▶ [What the task requires] Please copy word for word the records from the line with "Where should I click to: Enter" to the line with "will [1205, 58].", including both of those lines.

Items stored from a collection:
──────

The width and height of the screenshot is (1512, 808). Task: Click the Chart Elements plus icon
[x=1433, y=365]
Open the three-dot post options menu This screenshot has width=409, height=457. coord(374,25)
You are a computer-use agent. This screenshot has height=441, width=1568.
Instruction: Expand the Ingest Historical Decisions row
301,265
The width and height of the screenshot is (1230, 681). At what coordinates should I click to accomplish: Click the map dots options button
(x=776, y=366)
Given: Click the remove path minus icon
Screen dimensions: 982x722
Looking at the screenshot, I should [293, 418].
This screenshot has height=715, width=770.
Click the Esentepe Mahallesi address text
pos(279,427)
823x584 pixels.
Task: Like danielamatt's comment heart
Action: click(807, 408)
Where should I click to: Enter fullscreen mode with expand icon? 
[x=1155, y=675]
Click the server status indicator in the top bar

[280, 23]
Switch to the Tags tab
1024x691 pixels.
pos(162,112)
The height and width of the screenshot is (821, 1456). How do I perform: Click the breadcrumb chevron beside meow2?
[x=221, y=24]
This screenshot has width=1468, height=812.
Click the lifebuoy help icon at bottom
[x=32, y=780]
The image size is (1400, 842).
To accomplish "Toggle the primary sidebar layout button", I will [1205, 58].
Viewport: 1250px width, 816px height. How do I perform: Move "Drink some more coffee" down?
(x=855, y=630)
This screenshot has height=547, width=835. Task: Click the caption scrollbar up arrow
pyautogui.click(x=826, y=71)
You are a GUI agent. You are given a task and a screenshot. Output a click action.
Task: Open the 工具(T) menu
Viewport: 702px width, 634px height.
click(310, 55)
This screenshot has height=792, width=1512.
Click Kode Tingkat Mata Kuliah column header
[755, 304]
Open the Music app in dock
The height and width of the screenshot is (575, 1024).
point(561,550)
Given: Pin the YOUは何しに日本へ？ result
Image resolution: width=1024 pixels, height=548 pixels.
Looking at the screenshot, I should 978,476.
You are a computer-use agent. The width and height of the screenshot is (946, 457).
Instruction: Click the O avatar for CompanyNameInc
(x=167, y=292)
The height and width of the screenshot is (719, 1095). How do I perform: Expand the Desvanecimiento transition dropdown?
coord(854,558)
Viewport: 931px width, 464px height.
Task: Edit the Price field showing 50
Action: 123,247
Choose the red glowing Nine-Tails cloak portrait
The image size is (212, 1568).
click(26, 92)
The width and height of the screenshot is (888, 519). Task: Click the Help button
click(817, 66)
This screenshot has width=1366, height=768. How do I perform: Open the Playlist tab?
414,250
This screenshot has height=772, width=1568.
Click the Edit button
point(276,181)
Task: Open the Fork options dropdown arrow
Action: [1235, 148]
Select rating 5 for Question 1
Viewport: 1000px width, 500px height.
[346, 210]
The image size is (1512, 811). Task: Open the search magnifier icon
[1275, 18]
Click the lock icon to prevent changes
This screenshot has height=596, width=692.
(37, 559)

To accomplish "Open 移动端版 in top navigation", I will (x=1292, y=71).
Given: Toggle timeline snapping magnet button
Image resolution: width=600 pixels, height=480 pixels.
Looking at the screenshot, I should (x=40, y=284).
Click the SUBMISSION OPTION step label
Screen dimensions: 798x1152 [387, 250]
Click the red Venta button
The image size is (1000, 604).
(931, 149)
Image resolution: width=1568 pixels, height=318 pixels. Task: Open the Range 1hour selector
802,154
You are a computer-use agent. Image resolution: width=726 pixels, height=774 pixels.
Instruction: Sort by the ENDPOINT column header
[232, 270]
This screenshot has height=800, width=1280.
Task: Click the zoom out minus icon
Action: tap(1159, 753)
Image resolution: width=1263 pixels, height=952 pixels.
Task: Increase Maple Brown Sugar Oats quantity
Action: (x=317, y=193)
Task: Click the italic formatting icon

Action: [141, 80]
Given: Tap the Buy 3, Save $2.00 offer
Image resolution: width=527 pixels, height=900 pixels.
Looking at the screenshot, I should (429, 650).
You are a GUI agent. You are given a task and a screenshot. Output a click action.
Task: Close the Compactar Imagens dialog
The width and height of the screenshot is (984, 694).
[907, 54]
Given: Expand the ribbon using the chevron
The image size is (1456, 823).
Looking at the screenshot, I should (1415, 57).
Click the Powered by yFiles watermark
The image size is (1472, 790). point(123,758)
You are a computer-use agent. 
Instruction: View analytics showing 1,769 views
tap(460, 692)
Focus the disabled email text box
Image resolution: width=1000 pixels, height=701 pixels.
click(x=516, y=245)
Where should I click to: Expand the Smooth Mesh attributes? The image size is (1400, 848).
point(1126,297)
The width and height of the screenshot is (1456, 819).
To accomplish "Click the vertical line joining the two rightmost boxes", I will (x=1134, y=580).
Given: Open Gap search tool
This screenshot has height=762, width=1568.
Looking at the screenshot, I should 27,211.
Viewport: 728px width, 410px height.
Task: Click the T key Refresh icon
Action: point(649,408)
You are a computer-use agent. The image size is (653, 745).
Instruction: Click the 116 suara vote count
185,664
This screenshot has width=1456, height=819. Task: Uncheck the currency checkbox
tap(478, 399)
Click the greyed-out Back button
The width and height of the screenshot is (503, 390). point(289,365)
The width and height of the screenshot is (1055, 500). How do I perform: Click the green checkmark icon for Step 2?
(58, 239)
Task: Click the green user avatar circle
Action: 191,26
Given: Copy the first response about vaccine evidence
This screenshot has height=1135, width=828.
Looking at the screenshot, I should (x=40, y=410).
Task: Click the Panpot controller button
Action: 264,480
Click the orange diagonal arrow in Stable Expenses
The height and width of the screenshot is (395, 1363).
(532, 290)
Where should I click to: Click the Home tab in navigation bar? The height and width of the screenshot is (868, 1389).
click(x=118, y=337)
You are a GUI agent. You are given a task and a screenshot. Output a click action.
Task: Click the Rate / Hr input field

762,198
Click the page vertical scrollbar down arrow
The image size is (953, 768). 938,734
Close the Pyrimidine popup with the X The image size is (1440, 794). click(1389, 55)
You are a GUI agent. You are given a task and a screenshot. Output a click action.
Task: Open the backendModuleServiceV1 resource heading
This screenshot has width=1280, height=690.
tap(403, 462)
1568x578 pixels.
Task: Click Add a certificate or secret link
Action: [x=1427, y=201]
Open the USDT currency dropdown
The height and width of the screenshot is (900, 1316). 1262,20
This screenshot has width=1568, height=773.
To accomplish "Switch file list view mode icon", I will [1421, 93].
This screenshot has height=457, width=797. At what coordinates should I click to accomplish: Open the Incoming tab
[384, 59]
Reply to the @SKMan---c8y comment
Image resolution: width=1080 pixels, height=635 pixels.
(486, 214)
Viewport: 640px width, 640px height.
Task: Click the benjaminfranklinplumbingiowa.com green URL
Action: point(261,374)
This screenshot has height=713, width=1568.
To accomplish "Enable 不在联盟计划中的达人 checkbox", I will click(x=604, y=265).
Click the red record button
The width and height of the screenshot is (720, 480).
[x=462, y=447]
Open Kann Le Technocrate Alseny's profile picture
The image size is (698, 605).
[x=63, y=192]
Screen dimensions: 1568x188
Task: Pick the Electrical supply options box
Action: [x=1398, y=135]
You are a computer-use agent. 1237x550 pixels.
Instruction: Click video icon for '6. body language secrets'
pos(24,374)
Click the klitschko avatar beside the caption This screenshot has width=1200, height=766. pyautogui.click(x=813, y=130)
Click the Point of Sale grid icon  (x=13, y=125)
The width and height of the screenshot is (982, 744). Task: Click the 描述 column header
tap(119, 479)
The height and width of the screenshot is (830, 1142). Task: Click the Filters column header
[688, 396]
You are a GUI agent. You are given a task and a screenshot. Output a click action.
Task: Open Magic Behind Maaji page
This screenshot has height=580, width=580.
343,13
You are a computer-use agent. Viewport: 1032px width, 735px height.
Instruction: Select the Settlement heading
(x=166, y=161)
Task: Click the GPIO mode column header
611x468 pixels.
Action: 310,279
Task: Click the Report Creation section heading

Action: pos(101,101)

──────

▶ [Final result]
Where should I click to: Enter fullscreen mode with expand icon? 
[x=1155, y=675]
Click the server status indicator in the top bar

[280, 23]
Switch to the Tags tab
1024x691 pixels.
pos(162,112)
The height and width of the screenshot is (821, 1456). How do I perform: Click the breadcrumb chevron beside meow2?
[x=221, y=24]
This screenshot has width=1468, height=812.
Click the lifebuoy help icon at bottom
[x=32, y=780]
The image size is (1400, 842).
To accomplish "Toggle the primary sidebar layout button", I will [1205, 58].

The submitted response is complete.